As beautiful as Ralph’s paintings are, he was always quick to point out they were never intended to be seen by anyone beyond those involved in bringing the film to life. He often said that had he known, he would have tried to put more of a polish on them (as if they needed it). But the success of Star Wars, and the resulting clamoring from the fans for any and all Star Wars merchandise they could get their hands on, would ultimately change Ralph’s life.
Judy Lynn Del Rey, who had been with Ballantine since 1973, saw Ralph’s art early in the negotiations to acquire the film’s publishing license, and recognized its potential as commercial art.
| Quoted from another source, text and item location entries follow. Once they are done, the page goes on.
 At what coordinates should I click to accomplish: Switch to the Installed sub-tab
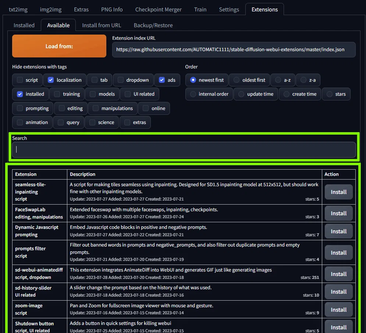pos(24,25)
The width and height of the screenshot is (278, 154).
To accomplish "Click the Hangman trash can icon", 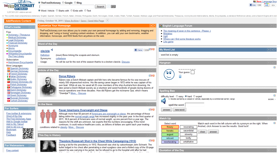I will point(180,76).
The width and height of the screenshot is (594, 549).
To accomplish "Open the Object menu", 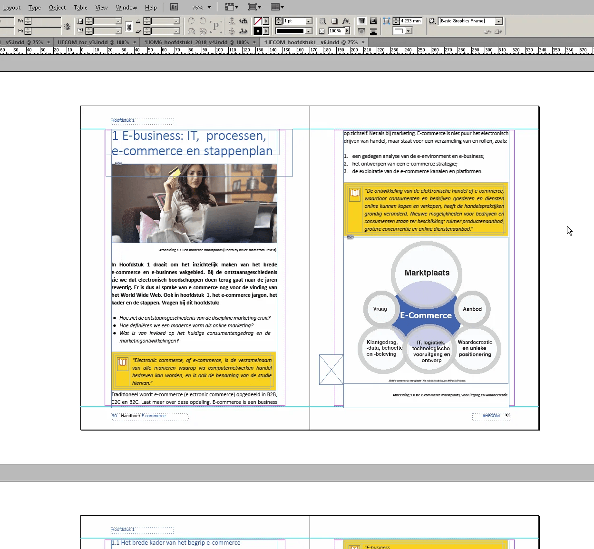I will point(57,7).
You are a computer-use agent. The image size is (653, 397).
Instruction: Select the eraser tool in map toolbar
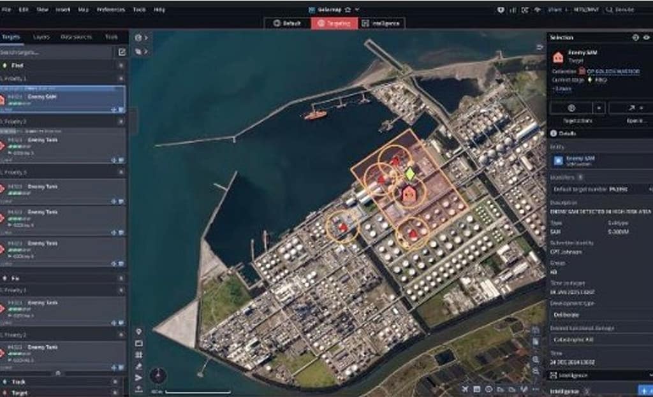[x=139, y=366]
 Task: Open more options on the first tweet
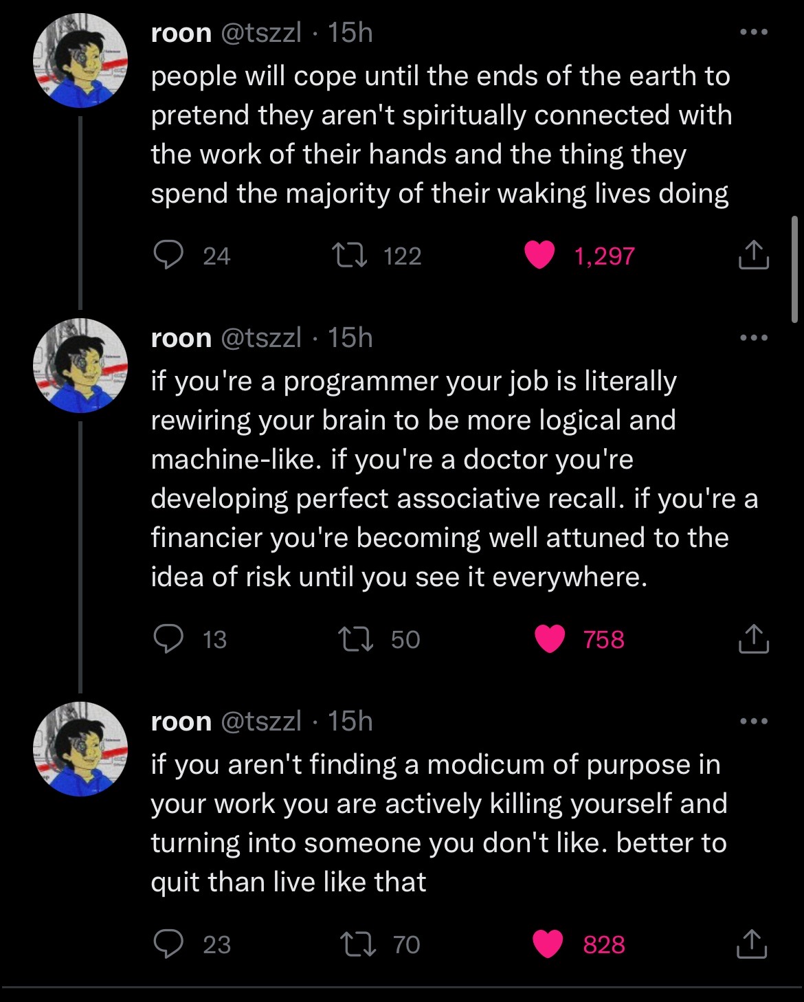tap(753, 32)
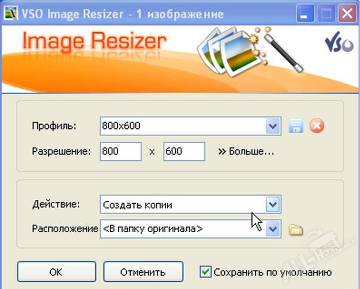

She hired Ralph to paint the cover of the Star Wars novelization released in fall 1976, launching a relationship that would result in Ralph’s providing 22 additional cover paintings for Del Rey books from 1978-1987.
The first printing of the Star Wars novelization sold out its entire run prior to the film’s release (one can safely assume in some part thanks to Ralph’s amazing, evocative cover illustration). Once the film was released and an unparalleled success, Del Rey had further plans as how to capitalize on Ralph’s art.